Loss of heterozygosity on chromosome 22q has been detected in approximately 60% of advanced nonsmall cell lung carcinoma (NSCLC) as well as small cell lung carcinoma (SCLC), suggesting the presence of a tumor suppressor gene on 22q that is involved in lung cancer progression. Here, we isolated a myosin family gene, MYO18B, located at chromosome 22q12.1 and found that it is frequently deleted, mutated, and hypermethylated in lung cancers. Somatic MYO18B mutations were detected in 19% (14/75) of lung cancer cell lines and 13% (6/46) of primary lung cancers of both SCLC and NSCLC types. MYO18B expression was reduced in 88% (30/34) of NSCLC and 47% (8/17) of SCLC cell lines.
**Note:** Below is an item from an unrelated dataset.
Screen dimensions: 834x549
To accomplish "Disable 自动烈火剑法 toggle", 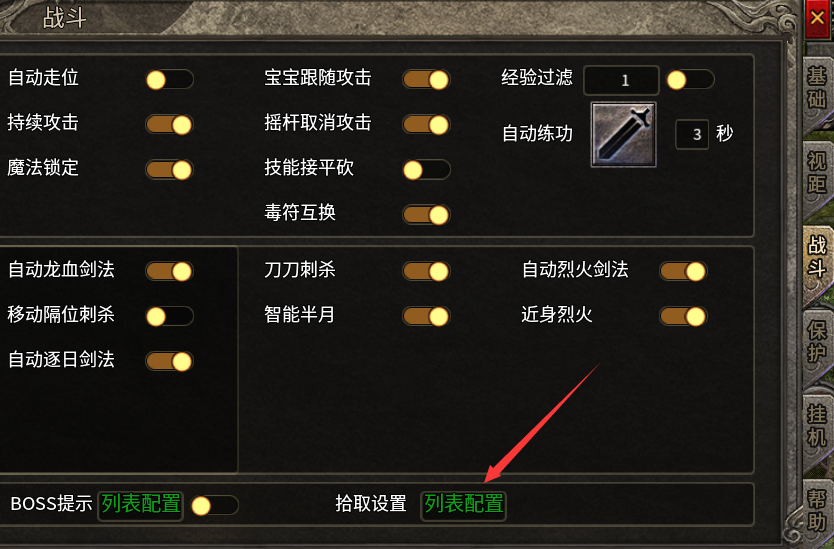I will pyautogui.click(x=683, y=271).
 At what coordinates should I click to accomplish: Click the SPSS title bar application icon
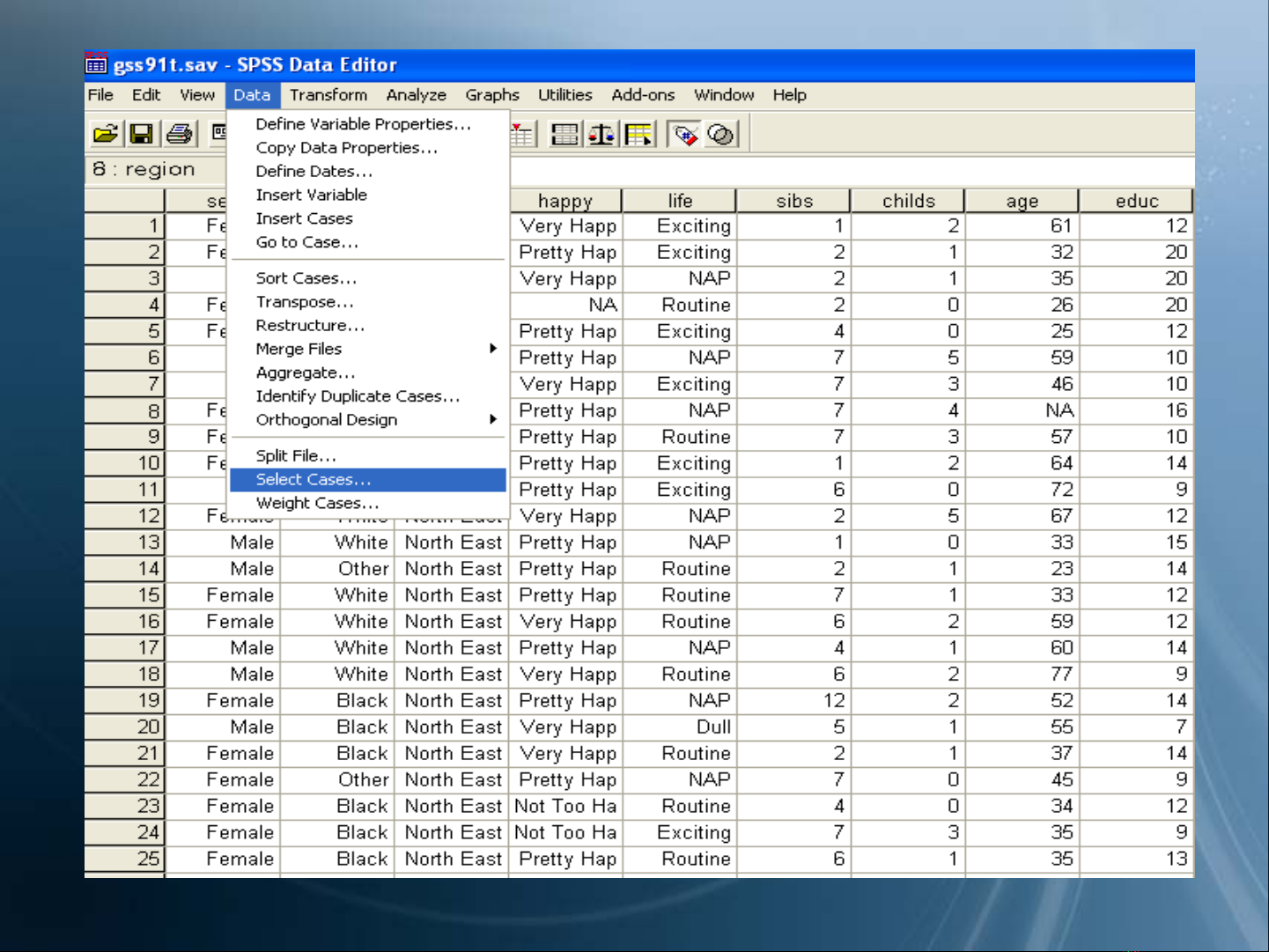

Its expression was restored by treatment with 5-aza-2′-deoxycytidine in 11 of 14 cell lines with reduced MYO18B expression, and the promoter CpG island of the MYO18B gene was methylated in 17% (8/47) of lung cancer cell lines and 35% (14/40) of primary lung cancers. Furthermore, restoration of MYO18B expression in lung carcinoma cells suppressed anchorage-independent growth. These results indicate that the MYO18B gene is a strong candidate for a novel tumor suppressor gene whose inactivation is involved in lung cancer progression.